We reached out to several cybersecurity experts and business owners who shared a few things to consider when shopping around for a network security service. It first depends on your own security needs. Do you need secure a handful of computers or an entire server farm? Do outside parties frequently access your servers? How many endpoints are connected to your network? Is your data mostly located on cloud platforms or on-premise?
There are several different types of security methods offered by services. Different services will emphasize different approaches to security based on their specialty and your specific needs. Below are a few common features to look for when deciding on a network security service. We decided to highlight services that offered a form of all three features or offered an exemplary version of one or more of them.
Different security risks call for different solutions, so you should find a company that conducts thorough risk assessments on your network. This can be done through several methods, one including having a security expert visit your business to get an up-close look at your system. This process can also be done remotely.
Risk assessment isn't just a one-time service, as services can continue to analyze and test your network security on a routine basis to ensure that your system remains secured. Fortunately, most services you work with will help you determine what your network really needs.
Firewall/Secure Web Gateway
One of network security's most important components is a device to filter our traffic that goes in and out of a network. Web-based attacks can come in the form of malicious applications that get downloaded accidently or automatically if a user stumbles onto an unsecure website. Malware can download in the background without the user knowing as well. That's why it's important for networks to have a gatekeeping device to detect and stop malicious data from entering a network.
Firewalls are the most common way to do this, as they are loaded with a set of rules and filters to sort out traffic that's suspect or malicious. Like antimalware, they are usually backed by a database of known threats. The most advanced firewalls come in the form of devices that you install between your endpoints and your physical connection to the internet. There are also virtual and managed firewalls that are kept off site, but still filter through your traffic before it can go to any other IP address.
Another common technology used by network security services are secure web gateways. Like firewalls, they analyze traffic that's going in and out of your network. These types of devices are good for filtering specific content, as well as reporting suspicious traffic patterns. The function that sorts out certain traffic is called data loss prevention (DLP), which tries to prevent sensitive data belonging to the client from leaving the network or being sent to an unauthorized source. Things like credentials can be prevented from being sent to an untrusted party if the system detects it within the content.

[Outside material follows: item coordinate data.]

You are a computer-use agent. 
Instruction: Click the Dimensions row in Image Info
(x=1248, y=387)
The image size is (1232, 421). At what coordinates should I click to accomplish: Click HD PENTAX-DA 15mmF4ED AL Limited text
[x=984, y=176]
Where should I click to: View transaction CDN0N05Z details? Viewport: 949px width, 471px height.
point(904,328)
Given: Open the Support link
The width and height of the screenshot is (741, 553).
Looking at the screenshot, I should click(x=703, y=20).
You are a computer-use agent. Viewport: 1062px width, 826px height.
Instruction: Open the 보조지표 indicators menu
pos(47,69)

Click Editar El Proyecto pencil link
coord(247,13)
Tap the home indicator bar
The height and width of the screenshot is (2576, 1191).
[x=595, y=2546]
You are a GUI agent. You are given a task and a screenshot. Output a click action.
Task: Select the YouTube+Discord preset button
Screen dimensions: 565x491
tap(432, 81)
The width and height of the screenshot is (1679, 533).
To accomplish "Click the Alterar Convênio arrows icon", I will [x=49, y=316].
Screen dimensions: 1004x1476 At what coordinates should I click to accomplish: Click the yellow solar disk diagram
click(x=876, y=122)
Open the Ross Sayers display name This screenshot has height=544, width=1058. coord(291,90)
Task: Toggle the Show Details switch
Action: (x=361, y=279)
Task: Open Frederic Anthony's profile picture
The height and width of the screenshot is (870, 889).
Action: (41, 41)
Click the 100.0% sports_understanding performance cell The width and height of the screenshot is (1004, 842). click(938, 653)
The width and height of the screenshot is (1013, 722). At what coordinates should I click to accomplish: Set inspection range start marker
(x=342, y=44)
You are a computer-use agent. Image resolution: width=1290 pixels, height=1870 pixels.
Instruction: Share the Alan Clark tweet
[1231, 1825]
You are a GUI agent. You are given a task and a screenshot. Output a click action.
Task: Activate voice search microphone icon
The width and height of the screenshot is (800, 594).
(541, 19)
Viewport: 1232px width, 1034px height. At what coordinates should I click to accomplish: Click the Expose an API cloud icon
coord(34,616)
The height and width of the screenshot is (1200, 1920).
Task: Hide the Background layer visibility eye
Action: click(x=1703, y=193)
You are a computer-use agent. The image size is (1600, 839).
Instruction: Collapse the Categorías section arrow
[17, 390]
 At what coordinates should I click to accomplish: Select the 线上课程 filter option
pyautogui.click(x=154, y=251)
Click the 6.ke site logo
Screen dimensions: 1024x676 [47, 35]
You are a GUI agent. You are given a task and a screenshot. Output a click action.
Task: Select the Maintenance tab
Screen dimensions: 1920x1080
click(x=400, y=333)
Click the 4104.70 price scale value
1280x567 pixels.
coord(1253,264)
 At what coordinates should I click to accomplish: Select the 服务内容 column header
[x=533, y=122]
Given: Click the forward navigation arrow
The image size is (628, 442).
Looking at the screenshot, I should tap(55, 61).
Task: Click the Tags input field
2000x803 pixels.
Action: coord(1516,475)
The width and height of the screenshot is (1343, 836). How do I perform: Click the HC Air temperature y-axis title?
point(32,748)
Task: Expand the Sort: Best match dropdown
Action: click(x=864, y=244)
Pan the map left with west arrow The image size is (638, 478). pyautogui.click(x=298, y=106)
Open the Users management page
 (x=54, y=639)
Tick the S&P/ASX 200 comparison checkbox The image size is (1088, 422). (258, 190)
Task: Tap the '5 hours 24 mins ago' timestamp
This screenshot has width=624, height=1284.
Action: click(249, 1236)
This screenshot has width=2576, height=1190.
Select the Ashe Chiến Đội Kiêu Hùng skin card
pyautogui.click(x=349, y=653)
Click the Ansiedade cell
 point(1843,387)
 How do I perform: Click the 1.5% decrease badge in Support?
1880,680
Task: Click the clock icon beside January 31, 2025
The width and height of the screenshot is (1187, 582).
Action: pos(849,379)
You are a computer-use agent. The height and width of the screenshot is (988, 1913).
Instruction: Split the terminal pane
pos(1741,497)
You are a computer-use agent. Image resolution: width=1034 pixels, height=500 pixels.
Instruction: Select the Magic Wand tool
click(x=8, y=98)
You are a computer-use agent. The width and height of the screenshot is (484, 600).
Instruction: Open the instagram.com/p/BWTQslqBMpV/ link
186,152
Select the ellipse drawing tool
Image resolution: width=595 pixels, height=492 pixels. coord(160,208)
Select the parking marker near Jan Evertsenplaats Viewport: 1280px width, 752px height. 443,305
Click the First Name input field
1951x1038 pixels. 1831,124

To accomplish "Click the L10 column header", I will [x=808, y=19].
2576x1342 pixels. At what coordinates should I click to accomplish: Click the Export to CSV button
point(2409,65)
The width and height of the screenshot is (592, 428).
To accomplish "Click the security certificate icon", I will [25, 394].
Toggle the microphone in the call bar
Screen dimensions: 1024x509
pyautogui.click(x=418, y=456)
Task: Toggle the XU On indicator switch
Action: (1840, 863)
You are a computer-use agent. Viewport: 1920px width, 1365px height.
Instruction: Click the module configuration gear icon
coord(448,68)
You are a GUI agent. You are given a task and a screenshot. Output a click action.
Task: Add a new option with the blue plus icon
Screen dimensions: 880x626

A subcategory of this technology specifically monitors a business's email traffic. Email is the most common attack vector for hackers, so many services offer coverage specifically for filtering business email to prevent malware-laced spam and phishing.
Detection and Response
There are many types of applications that can fall under this category, including Intrusion Detection Systems (IDS) or Intrusion Response System (IRS). Many services have applications that cover endpoints, cloud platforms or a combination of both. These types of programs do the bulk of the work identifying suspicious traffic or activity within the network and pinning it as a threat.
The best of these systems are normally backed up by a threat intelligence system that's powered by big data and machine learning, which can distinguish intruding, malicious traffic from the rest. They can take down known malware threats, but more importantly they are the key to finding unknown, zero-day attacks and advanced persistent threats. For even more advanced threats, services can deploy the expertise of their human security analysts to examine especially pervasive threats in the case of an emergency such as an imminent data breach.
Few services are a one size-fits all solution, and not all of them feature everything you may need for a comprehensive security stack. However, the services reviewed here are all quality platforms that offer state of the art cybersecurity technology and quality customer service.